Brazil’s far-right government of President Jair Bolsonaro will seek to classify “invasions” of farmland by landless workers as akin to terrorism, with harsher penalties for the activists, an Agriculture Ministry official said on January 14.
Brazil’s Landless Workers’ Movement (MST), one of Latin America’s largest social movements, seeks to take over unproductive lands in the name of social and economic justice to more equally distribute rural wealth.
Luiz Antonio Nabhan Garcia, land issues secretary at the ministry, said: “It is the challenge of this government to demonstrate to Congress that this is a thing very close to terrorism, or it could be said in some circumstances is terrorism, and to have a more severe application of the law.”
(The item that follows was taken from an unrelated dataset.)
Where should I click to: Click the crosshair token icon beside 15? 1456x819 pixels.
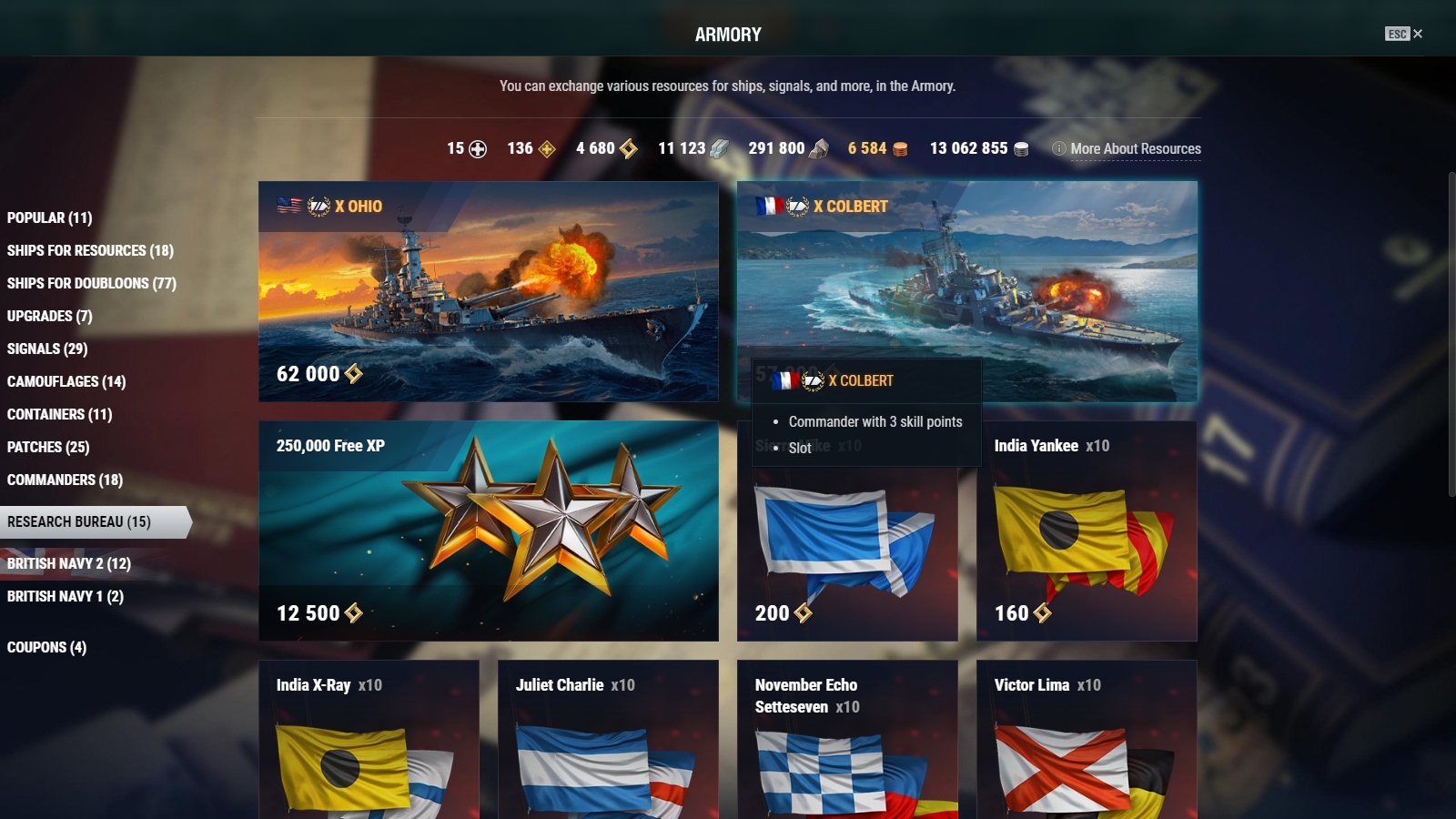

Garcia founded the far-right Democratic Rural Union in 1985 to oppose land reform and stop land take-overs. His newly created Secretariat of land issues is expected to allow vested interests to exploit the Indigenous population and bring environmental disaster to the Amazon.
Garcia was responding to a land invasion in the northern state of Para, the first clash under Bolsonaro’s presidency. He argued that hundreds of such invasions are underway around the country — one of the most unequal of the region in terms of land distribution.
Watchdog groups say that police, often under the sway of powerful local landowners, frequently get away with bloodshed against landless activists.
Garcia also offered the government’s support to foreign investors interested in buying land in Brazil, a prohibited practice that would require legalisation by Congress.